Here's the query as I have it now:
SELECT page_id
FROM `views` INNER JOIN `friendships` ON friendships.receiver_id = views.user_id
WHERE (`friendships`.`creator_id` = 143416)
GROUP BY page_id
ORDER BY count(views.user_id) desc
LIMIT 20
And here's how an explain looks:
+----+-------------+-------------+------+-----------------------------------------+---------------------------------+---------+-----------------------------------------+------+----------------------------------------------+
| id | select_type | table | type | possible_keys | key | key_len | ref | rows | Extra |
+----+-------------+-------------+------+-----------------------------------------+---------------------------------+---------+-----------------------------------------+------+----------------------------------------------+
| 1 | SIMPLE | friendships | ref | PRIMARY,index_friendships_on_creator_id | index_friendships_on_creator_id | 4 | const | 271 | Using index; Using temporary; Using filesort |
| 1 | SIMPLE | views | ref | PRIMARY | PRIMARY | 4 | friendships.receiver_id | 11 | Using index |
+----+-------------+-------------+------+-----------------------------------------+---------------------------------+---------+-----------------------------------------+------+----------------------------------------------+
The views table has a primary key of (user_id, page_id), and you can see this is being used. The friendships table has a primary key of (receiver_id, creator_id), and a secondary index of (creator_id).

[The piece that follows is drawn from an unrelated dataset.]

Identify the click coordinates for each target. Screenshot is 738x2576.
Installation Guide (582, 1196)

If I run this query without the group by and limit, there's about 25,000 rows for this particular user - which is typical.
On the most recent real run, this query took 7 seconds too execute, which is way too long for a decent response in a web app.

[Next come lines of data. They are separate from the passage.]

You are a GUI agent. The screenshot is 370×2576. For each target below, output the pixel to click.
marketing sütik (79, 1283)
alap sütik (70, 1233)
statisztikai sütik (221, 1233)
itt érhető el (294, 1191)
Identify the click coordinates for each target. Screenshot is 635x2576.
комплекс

One thing I'm wondering is if I should adjust the secondary index to be (creator_id, receiver_id). I'm not sure that will give much of a performance gain though. I'll likely try it today depending on answers to this question.
Can you see any way the query can be rewritten to make it lightening fast?
Update: I need to do more testing on it, but it appears my nasty query works out better if I don't do the grouping and sorting in the db, but do it in ruby afterwards. The overall time is much shorter - by about 80% it seems. Perhaps my early testing was flawed - but this definitely warrants more investigation. If it's true - then wtf is Mysql doing?